Exercise: The answer is every line of the records that holds the word "plus", copied in full.

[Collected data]

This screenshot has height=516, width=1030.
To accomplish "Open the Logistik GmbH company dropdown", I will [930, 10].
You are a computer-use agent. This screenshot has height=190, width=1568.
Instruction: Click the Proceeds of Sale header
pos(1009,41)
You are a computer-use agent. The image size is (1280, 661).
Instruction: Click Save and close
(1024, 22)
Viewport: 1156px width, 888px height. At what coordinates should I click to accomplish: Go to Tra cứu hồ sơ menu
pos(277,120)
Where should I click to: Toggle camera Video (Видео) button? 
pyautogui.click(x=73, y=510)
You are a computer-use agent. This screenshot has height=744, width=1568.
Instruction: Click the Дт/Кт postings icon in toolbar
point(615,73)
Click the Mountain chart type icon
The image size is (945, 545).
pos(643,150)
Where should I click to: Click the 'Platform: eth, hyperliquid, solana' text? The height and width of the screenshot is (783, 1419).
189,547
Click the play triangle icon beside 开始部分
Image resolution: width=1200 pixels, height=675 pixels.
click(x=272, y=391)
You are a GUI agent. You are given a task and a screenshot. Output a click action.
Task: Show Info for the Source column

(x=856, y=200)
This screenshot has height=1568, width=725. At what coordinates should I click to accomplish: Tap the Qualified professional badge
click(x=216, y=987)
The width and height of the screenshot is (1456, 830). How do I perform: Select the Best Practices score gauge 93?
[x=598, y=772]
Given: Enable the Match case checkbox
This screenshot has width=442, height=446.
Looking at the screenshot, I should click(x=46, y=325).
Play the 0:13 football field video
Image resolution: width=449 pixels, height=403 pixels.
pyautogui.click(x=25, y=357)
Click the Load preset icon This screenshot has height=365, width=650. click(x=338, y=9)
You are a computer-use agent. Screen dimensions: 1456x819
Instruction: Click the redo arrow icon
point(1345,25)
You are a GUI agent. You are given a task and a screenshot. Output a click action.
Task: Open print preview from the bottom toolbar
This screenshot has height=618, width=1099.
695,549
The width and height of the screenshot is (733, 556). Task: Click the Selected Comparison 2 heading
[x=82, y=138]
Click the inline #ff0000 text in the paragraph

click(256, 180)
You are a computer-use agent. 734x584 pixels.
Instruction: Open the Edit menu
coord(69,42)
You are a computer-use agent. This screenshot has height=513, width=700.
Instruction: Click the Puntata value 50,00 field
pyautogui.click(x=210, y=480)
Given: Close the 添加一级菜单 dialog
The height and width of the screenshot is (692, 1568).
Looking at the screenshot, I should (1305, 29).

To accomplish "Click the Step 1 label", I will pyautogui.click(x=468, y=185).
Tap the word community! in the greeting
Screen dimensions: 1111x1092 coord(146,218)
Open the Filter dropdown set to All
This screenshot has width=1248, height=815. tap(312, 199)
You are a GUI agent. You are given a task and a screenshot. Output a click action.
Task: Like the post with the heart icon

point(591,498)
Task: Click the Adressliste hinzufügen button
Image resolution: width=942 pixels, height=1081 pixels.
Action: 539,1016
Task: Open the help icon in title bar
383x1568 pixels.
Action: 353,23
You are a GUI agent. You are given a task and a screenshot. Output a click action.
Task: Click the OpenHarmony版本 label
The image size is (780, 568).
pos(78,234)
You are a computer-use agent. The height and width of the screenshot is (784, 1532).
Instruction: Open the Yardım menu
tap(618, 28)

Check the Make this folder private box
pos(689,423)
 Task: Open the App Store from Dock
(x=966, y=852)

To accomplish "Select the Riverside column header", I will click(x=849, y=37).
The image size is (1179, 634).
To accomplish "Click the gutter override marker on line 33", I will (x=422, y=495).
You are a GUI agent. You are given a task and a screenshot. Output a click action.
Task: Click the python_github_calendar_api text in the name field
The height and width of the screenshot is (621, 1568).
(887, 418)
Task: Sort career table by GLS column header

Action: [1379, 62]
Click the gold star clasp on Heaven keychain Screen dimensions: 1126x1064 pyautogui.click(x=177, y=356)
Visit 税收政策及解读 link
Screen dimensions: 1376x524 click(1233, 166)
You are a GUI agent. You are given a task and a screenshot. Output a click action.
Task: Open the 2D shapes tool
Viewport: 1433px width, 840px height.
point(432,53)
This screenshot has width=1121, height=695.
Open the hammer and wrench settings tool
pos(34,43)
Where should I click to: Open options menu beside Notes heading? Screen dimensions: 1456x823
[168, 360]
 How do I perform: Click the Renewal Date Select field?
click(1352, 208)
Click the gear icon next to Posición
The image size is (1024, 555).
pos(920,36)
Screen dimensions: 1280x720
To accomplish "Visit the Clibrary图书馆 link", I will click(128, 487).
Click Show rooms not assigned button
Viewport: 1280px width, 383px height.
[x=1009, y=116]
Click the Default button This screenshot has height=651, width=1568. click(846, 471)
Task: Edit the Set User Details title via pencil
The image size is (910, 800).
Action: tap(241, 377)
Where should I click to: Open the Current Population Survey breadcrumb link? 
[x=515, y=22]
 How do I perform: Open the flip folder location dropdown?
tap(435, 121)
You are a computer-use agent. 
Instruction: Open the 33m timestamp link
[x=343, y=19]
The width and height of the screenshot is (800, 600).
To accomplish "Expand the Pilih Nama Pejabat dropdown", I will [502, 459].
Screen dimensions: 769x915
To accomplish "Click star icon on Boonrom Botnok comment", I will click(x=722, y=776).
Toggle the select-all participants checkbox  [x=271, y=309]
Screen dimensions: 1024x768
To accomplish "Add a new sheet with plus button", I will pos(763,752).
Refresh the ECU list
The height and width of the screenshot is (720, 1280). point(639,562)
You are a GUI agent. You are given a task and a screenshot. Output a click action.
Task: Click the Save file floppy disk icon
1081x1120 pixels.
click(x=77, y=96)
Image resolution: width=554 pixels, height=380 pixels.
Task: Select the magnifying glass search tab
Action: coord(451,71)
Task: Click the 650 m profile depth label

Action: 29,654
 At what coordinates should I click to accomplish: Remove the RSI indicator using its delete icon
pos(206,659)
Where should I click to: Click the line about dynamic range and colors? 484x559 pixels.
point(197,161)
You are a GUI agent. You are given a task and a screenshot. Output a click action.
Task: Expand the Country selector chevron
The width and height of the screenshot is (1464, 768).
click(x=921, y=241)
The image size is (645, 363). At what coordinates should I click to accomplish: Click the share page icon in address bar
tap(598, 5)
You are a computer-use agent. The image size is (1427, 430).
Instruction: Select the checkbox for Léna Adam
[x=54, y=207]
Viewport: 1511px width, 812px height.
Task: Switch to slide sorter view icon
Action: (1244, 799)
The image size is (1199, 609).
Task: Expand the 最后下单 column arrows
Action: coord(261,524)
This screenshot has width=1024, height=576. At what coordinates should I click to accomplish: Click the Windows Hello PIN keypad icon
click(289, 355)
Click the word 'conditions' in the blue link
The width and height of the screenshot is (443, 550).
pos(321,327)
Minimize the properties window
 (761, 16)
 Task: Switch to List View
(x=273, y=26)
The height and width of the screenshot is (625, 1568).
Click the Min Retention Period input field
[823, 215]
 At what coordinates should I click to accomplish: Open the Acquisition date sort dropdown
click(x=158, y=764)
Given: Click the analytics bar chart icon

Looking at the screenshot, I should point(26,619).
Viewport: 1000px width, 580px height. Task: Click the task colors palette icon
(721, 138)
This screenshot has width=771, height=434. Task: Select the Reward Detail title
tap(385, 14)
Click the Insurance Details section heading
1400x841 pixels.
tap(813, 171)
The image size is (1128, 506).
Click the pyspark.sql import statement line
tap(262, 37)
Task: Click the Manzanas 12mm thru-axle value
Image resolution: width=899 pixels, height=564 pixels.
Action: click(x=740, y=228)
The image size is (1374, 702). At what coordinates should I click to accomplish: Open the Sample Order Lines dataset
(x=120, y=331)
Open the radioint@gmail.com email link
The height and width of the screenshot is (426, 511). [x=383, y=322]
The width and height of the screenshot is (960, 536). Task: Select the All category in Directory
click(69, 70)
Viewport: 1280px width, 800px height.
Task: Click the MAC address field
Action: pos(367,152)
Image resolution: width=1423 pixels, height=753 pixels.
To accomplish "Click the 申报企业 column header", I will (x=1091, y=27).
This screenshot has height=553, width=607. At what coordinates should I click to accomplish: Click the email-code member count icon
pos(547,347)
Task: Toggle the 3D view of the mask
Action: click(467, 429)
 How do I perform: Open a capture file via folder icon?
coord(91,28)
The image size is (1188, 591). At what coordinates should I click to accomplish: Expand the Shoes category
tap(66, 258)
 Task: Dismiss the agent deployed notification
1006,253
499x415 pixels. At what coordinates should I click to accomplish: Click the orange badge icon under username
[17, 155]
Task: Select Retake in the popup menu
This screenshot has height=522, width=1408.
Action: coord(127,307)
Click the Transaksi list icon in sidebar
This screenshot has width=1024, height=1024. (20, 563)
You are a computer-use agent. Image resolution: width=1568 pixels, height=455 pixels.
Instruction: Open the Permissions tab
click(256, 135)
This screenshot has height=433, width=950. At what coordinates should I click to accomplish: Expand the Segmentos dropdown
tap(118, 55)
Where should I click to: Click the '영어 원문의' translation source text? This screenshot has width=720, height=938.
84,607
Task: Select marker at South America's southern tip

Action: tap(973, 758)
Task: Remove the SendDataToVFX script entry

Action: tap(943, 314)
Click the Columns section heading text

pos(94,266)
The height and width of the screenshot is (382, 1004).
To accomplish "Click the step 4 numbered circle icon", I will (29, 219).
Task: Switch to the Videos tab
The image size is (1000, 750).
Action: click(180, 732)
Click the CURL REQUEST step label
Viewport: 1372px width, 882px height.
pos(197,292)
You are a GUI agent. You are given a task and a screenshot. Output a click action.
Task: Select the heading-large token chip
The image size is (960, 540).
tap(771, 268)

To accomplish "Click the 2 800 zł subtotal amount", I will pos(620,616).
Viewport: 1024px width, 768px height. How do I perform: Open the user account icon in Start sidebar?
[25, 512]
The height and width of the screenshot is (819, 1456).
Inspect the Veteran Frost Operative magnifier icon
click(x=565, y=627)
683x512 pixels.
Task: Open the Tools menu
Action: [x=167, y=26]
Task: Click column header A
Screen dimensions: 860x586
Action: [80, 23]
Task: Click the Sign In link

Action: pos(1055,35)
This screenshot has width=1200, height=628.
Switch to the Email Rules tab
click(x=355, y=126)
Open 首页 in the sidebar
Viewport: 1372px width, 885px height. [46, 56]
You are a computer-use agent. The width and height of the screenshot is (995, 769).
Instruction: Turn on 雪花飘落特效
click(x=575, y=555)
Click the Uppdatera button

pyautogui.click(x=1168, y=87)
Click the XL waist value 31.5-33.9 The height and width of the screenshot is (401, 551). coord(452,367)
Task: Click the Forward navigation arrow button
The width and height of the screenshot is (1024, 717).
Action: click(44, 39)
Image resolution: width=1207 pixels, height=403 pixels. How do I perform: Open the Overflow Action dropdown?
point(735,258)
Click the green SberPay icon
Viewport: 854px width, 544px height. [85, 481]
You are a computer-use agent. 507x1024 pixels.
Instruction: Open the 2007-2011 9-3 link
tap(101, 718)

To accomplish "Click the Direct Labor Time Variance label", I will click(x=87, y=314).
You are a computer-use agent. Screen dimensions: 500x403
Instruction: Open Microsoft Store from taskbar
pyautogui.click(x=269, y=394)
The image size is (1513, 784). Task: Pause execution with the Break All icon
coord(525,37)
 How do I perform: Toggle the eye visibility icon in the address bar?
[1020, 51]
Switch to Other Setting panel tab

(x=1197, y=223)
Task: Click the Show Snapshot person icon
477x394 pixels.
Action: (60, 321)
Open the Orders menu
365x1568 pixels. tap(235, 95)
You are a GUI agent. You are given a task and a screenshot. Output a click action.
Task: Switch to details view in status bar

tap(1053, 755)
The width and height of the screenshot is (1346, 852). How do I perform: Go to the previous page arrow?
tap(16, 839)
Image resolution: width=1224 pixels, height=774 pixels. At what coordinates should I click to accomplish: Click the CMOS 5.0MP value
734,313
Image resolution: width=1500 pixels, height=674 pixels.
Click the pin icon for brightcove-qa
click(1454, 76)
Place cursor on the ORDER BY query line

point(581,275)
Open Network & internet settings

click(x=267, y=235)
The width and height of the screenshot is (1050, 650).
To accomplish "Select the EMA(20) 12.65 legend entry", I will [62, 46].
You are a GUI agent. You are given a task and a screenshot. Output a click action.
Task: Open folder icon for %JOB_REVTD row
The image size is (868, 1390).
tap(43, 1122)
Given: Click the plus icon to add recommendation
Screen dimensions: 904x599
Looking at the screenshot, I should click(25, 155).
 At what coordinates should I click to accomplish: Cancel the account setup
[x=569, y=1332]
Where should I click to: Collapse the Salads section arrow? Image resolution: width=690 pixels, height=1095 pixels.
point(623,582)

Completed task:
To accomplish "Add a new sheet with plus button", I will pos(763,752).
Given: Click the plus icon to add recommendation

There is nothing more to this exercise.